# Model Quality Assessment

## Part 1: Multinomial Naive Bayes Classifier on Mushroom Dataset

### 1. Introduction
Multinomial Naive Bayes is a variation of the Naive Bayes classification algorithm that works with categorical features. It is traditionally used for text classification tasks such as spam filtering and sentiment analysis, but it can also be applied to datasets with categorical features, such as the Mushroom Dataset. It contains features that describe different mushroom species, classified as either edible or poisonous.

### 2. About the Mushroom Dataset
The Mushroom dataset provides information about many mushroom species from the Agaricus and Lepiota families. These species are identified based on a range of characteristics, and the goal is to classify them as either edible (e) or poisonous (p).
This dataset consists of more than 8000 samples. They include 23 species of gilled mushrooms, with attributes such as cap shape, cap surface, odor, gill attachment, stalk shape, and more.
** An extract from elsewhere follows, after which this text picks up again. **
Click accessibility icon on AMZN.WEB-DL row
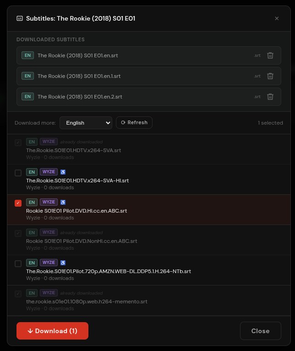295x351 pixels. click(63, 263)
**Attribute Information:**
cap-shape: bell=b,conical=c,convex=x,flat=f, knobbed=k,sunken=s

cap-surface: fibrous=f,grooves=g,scaly=y,smooth=s

cap-color: brown=n,buff=b,cinnamon=c,gray=g,green=r,pink=p,purple=u,red=e,white=w,yellow=y

bruises: bruises=t,no=f

odor: almond=a,anise=l,creosote=c,fishy=y,foul=f,musty=m,none=n,pungent=p,spicy=s

gill-attachment: attached=a,descending=d,free=f,notched=n

gill-spacing: close=c,crowded=w,distant=d

gill-size: broad=b,narrow=n

gill-color: black=k,brown=n,buff=b,chocolate=h,gray=g, green=r,orange=o,pink=p,purple=u,red=e,white=w,yellow=y

stalk-shape: enlarging=e,tapering=t

stalk-root: bulbous=b,club=c,cup=u,equal=e,rhizomorphs=z,rooted=r,**missing=?**

stalk-surface-above-ring: fibrous=f,scaly=y,silky=k,smooth=s

stalk-surface-below-ring: fibrous=f,scaly=y,silky=k,smooth=s

stalk-color-above-ring: brown=n,buff=b,cinnamon=c,gray=g,orange=o,pink=p,red=e,white=w,yellow=y

stalk-color-below-ring: brown=n,buff=b,cinnamon=c,gray=g,orange=o,pink=p,red=e,white=w,yellow=y

veil-type: partial=p,universal=u

veil-color: brown=n,orange=o,white=w,yellow=y

ring-number: none=n,one=o,two=t

ring-type: cobwebby=c,evanescent=e,flaring=f,large=l,none=n,pendant=p,sheathing=s,zone=z

spore-print-color: black=k,brown=n,buff=b,chocolate=h,green=r,orange=o,purple=u,white=w,yellow=y

population: abundant=a,clustered=c,numerous=n,scattered=s,several=v,solitary=y

habitat: grasses=g,leaves=l,meadows=m,paths=p,urban=u,waste=w,woods=d

### 3. Model Overview
The Multinomial Naive Bayes algorithm is based on the assumption that the features are conditionally independent. This simplifies computations, but it may not always reflect real-world relationships, because some features in the Mushroom dataset in fact could be correlated. Despite this, the independence assumption often works well in practice, as it captures the overall structure of the data without requiring too much computations.

The model also assumes that features are categorical. For datasets with continuous features, this approach would not be suitable, and a different variant, such as Gaussian Naive Bayes, would be necessary.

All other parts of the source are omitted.